Houston, TX—Not all antibiotics used by people in the United States are dispensed by pharmacies, and that is a growing problem, according to a new study.

The report in Annals of Internal Medicine decries the use of antibiotics without a prescription, noting that the drugs can be obtained from flea markets, pet stores, health food stores, or online.

Baylor University–led researchers point out that nonprescription antibiotic use was reported in all socioeconomic and demographic groups studied.

The problem, according to the article, is that using antibiotics without a prescription risks increasing unnecessary and inappropriate drug use or doses and also threatens to increase global antimicrobial resistance.

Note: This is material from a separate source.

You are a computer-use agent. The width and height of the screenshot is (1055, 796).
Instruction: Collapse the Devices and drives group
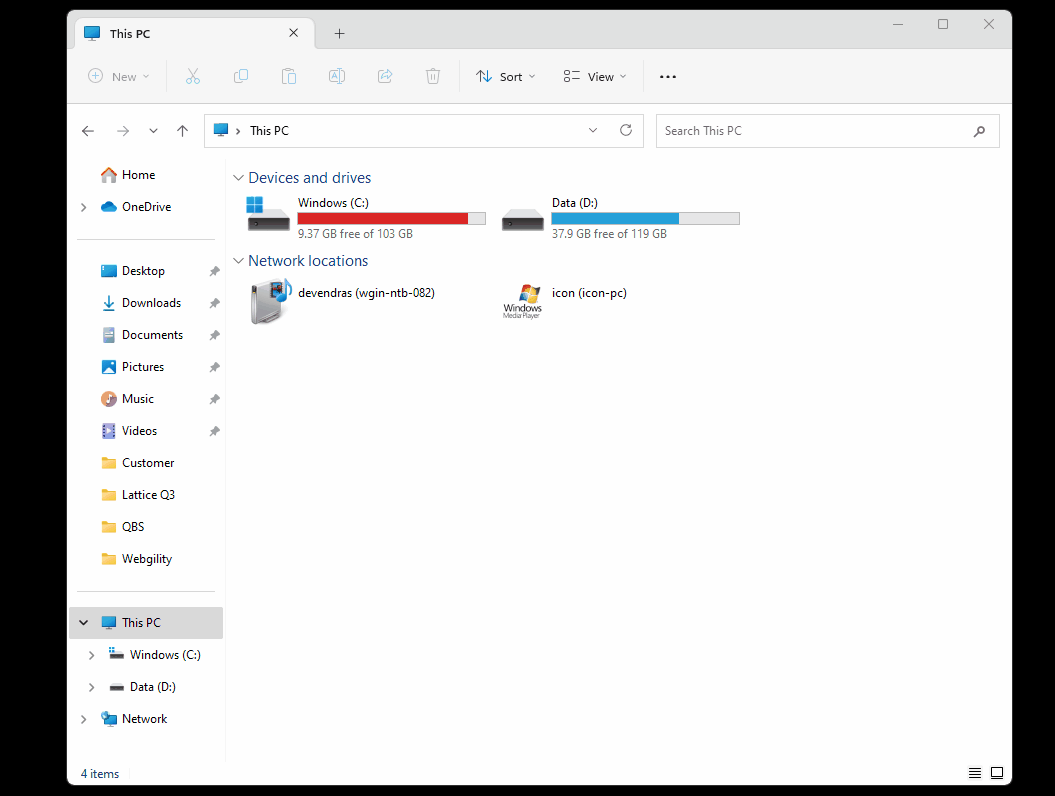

The study team sought to review research on the prevalence of nonprescription antibiotic use in the United States and to examine the factors that influence it. To do that, researchers searched PubMed, EMBASE, CINAHL, Scopus, and relevant websites without language restrictions from January 2000 to March 2019. The focus was on studies reporting nonprescription use of antibiotics, storage of antibiotics, intention to use antibiotics without a prescription, and factors influencing nonprescription use. Ultimately, of 17,422 screened articles, 31 met inclusion criteria.

The researchers calculated that, depending on population characteristics, prevalence of nonprescription antibiotic use varied from 1% to 66%, storage of antibiotics for future use varied from 14% to 48%, and prevalence of intention to use antibiotics without a prescription was 25%.

The study determined that antibiotics were obtained without a prescription from sources such as previously prescribed courses, local markets or stores, and family or friends.

Factors contributing to nonprescription use included:
• Easy access through markets or stores that obtain antibiotics internationally for under-the-counter sales
• Difficulty accessing the healthcare system
• Costs of physician visits
• Long waiting periods in clinics
• Transportation problems

“Nonprescription antibiotic use is a seemingly prevalent and understudied public health problem in the United States,” study authors conclude. “An increased understanding of risk factors and pathways that are amenable to intervention is essential to decrease this unsafe practice.”